Take everything from the line containing "You are a computer-use agent. Viewport: 1900px" down to the end of the material and write it out again with "Instruction" swapped for "Task", leaving all else unchanged and the pictures out.

━━ Material to process

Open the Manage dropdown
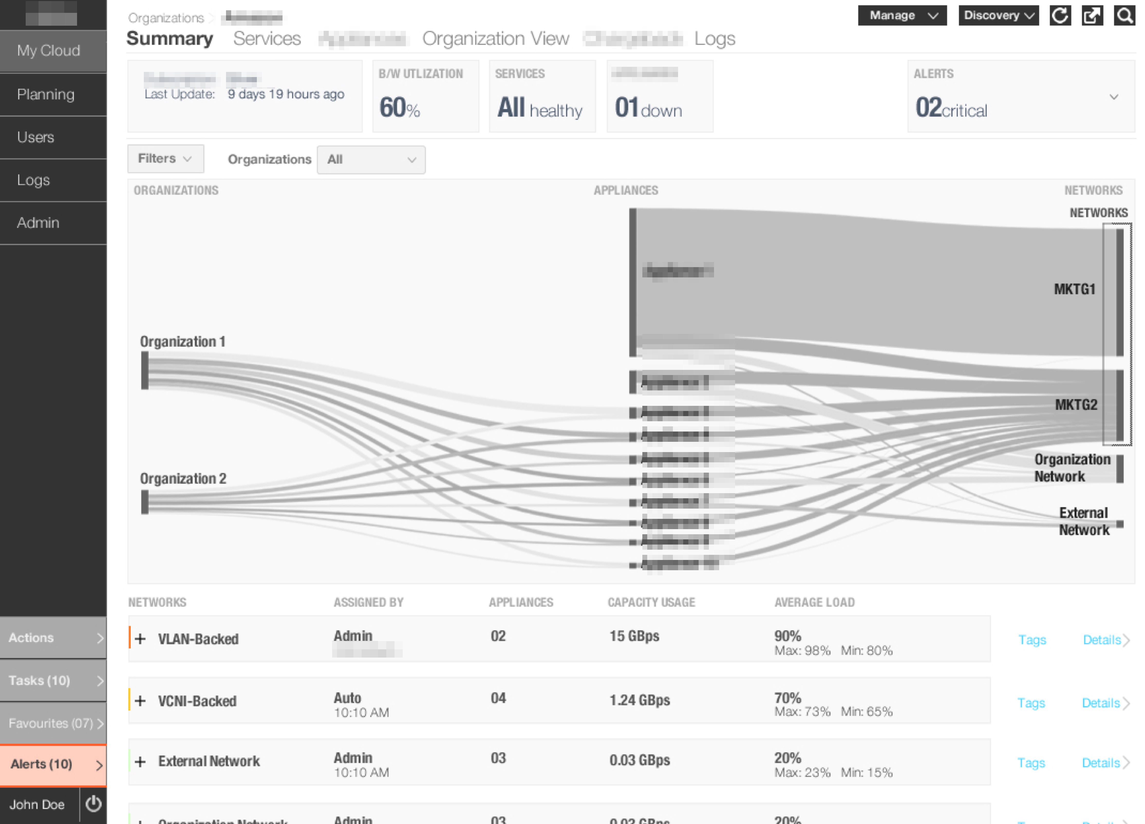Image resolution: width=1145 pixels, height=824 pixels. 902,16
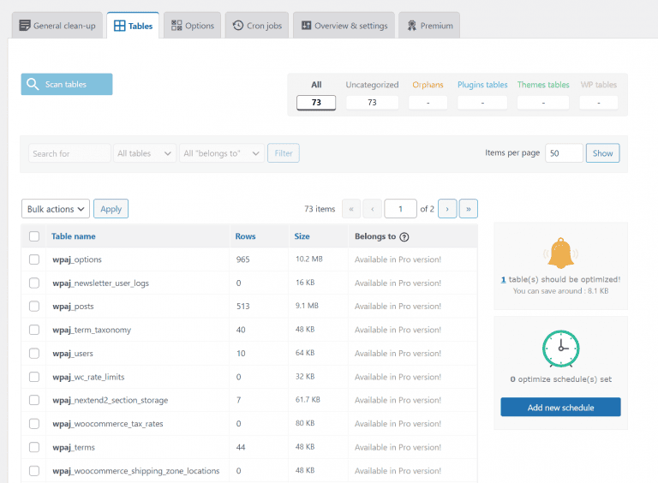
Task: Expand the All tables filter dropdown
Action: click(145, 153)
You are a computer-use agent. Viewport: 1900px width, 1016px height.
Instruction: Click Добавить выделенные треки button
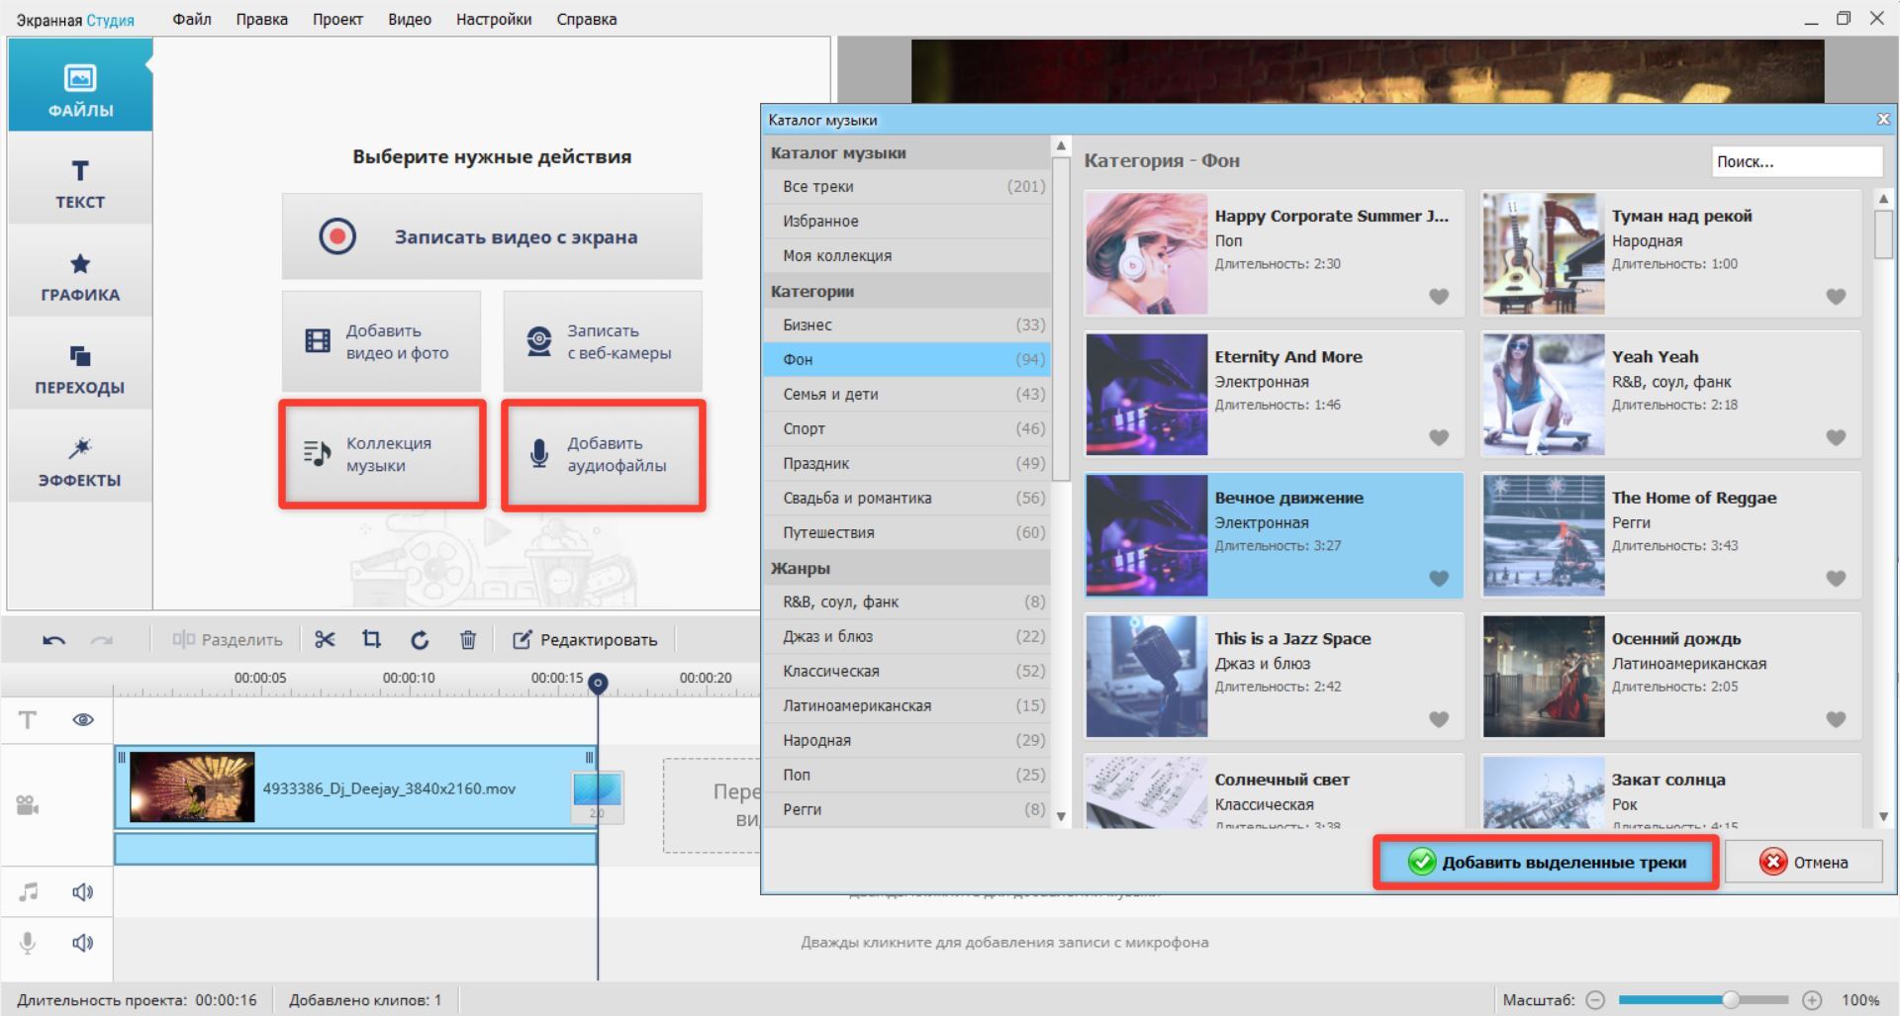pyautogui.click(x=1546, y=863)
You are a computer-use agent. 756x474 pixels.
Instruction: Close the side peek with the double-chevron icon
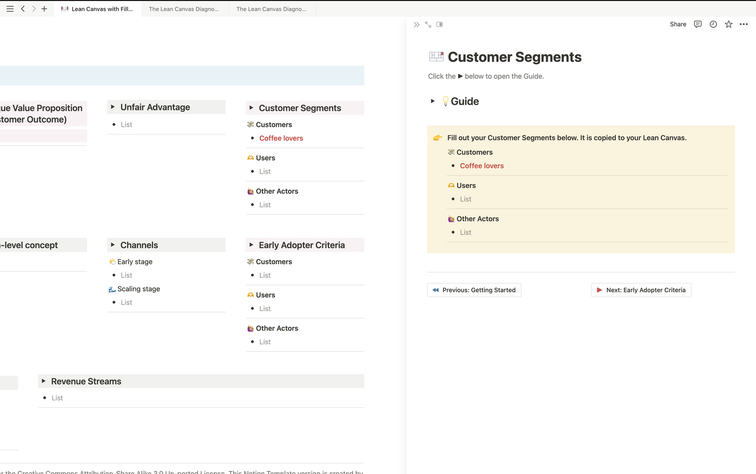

━━━━

> _Exercise output_:
You are a computer-use agent. Viewport: 1900px width, 1016px height.
Task: Click Добавить выделенные треки button
pyautogui.click(x=1546, y=863)
You are a computer-use agent. 756x474 pixels.
Task: Close the side peek with the double-chevron icon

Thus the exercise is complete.